If students are already reading fluently, consider increasing the challenge as they move through the lessons. Here are some suggestions, as well as a link to a blog article with more.
Adjust the starting point
Children who are already reading can skip Foundations A and start at B if they also know how to write the lowercase letters, know all of the sounds of A-Z, can segment and blend words auditorily, and are comfortable reading and spelling one-syllable short vowel words with consonant blends (such as clap, twist, or stomp) by sounding them out. Children who know most but not all of these skills may need only a quick review of A before moving on to B. See our Starting at Foundations B Assessment to learn more.
Adjust the pace
In Foundations B, it may be appropriate to move very quickly with an early reader. Do not skip Foundations B, even with a strong reader, as much of the instruction will be necessary for spelling and for reading more complex words. However, feel free to teach multiple lessons per day if that feels appropriate, and to skip or shorten practice activities for skills the child has mastered (or make them spelling practice by having the child write the words — more on that below). Skip the B readers if you like. You may still want to include the B Young Artist Series Readers, as these texts are a bit more complex and are great comprehension work. Focus on mastering the phonograms, spelling rules, and linguistic concepts taught in B as quickly as possible and then moving on to the more advanced concepts in C and D.
The violet "Challenge" callouts in the Foundations Teacher's Manuals provide a variety of ideas for giving students an extra challenge with various skills.
Shift the focus to spelling
An important way you can challenge strong readers is to begin to focus more on building spelling mastery.
While Foundations places primary emphasis on developing reading fluency and it's not necessary that students master spelling at this stage, you can begin to incorporate more practice with the spelling words for those who are ready. Spelling uses the same knowledge of the phonograms and rules as reading, but it requires a deeper level of mastery.
In Foundations C and D there are already specific spelling games, and you may want to play these more often (or choose more challenging words) for a student who is ready for an extra challenge. However, throughout Foundations many of the blending games and reading games can also be easily altered to make them spelling games instead (for example, see Reading Basketball in the Foundations B Teacher's Manual, lesson 51). In any game where students are supposed to read words, increase the challenge by having students hear and write the target words instead.

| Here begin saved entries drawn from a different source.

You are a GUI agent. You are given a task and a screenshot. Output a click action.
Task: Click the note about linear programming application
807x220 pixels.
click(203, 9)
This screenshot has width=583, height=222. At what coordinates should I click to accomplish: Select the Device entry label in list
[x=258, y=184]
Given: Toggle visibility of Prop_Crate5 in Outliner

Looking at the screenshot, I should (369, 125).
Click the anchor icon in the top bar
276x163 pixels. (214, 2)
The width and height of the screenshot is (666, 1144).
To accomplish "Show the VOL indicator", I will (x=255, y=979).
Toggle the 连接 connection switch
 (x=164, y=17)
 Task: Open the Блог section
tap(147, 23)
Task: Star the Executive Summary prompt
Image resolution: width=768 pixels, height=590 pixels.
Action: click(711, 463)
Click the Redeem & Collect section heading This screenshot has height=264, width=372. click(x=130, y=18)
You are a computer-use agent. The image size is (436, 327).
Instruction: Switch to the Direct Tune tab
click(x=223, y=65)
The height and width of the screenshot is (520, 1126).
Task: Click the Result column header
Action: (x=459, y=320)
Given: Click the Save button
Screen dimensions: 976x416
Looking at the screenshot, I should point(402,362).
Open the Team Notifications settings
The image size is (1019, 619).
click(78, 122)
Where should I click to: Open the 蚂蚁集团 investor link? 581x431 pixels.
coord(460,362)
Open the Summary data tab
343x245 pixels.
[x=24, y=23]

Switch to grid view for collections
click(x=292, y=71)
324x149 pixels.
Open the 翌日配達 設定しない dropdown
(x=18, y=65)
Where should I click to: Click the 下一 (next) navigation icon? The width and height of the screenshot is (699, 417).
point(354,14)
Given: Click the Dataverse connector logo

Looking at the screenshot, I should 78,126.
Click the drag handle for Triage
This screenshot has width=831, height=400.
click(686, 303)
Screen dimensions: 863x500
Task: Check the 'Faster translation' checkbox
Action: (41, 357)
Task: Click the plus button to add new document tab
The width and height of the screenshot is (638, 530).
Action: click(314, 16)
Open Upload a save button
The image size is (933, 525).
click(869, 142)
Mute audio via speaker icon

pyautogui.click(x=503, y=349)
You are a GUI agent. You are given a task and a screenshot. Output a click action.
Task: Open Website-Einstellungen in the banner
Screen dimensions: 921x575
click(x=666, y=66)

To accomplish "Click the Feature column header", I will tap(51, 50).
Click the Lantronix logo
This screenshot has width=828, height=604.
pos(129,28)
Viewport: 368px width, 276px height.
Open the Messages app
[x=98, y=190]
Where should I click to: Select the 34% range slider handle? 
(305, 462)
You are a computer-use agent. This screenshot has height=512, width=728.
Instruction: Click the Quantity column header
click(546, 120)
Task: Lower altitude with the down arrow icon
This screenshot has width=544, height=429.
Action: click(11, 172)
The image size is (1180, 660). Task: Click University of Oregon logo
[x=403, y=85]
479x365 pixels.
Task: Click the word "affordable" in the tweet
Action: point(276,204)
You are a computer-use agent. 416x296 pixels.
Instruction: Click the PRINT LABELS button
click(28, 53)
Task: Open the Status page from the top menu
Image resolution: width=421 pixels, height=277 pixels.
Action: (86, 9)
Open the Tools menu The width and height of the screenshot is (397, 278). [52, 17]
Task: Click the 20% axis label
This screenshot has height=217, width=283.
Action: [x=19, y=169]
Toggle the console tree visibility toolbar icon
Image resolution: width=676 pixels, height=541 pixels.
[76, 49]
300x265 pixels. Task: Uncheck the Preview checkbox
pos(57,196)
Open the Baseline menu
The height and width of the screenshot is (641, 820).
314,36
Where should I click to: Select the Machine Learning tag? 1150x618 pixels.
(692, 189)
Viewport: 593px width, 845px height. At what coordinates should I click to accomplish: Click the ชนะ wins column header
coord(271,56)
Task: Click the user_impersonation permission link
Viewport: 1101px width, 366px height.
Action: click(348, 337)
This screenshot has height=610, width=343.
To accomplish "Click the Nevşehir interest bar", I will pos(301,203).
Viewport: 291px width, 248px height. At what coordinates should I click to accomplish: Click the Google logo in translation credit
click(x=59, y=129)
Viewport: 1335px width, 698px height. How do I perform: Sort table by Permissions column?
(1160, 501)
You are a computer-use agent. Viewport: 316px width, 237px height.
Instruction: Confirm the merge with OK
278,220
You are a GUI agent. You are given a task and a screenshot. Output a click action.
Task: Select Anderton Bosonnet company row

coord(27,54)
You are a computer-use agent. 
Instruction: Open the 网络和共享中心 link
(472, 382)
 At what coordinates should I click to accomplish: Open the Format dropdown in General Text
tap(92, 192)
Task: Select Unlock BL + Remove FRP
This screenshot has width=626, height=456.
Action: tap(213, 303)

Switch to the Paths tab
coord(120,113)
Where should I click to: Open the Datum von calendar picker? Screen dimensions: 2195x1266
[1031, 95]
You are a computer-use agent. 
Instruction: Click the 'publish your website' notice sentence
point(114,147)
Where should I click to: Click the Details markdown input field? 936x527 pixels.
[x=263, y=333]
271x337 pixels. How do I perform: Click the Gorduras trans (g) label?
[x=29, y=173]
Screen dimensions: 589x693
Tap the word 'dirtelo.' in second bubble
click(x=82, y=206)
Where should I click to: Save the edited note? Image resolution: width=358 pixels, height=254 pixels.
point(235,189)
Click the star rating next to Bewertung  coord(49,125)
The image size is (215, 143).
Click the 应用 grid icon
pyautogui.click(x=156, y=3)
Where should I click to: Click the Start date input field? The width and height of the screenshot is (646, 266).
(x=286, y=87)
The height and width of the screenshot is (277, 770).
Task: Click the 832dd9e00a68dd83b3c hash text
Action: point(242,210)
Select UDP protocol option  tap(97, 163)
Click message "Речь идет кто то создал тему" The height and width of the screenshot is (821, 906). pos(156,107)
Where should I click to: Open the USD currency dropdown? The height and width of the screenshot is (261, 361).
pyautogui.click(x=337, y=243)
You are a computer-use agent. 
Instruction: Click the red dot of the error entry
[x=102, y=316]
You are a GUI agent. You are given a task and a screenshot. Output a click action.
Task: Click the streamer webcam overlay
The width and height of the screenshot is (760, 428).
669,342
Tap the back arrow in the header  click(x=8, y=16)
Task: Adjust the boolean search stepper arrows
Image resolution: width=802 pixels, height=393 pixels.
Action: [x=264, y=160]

If students are ready for the challenge of working towards spelling mastery, you may begin giving informal quizzes on some of the spelling words they are learning as well. (Do not add this extra task for students who are still developing reading fluency, though; wait until they are reading comfortably.)
Read, read, read!
Finally, encourage students who are able to read comfortably to read widely, and to use their knowledge of phonograms and roots to think about the words they are encountering! The phonograms are everywhere, and verbally-minded students often find it fascinating to apply what they are learning to the world around them and learn about the logic and complexity of our language. While we strongly recommend only requiring developing readers to read words they have been taught all the tools to decode, once students take off in reading and are comfortable reading texts that are not phonics controlled they should be encouraged to read as much as possible. These students do not need to be limited to phonics-controlled texts. We recommend using the Foundations C and D readers, as these are integral to the comprehension sections of the lessons, but you can skip the readers in B.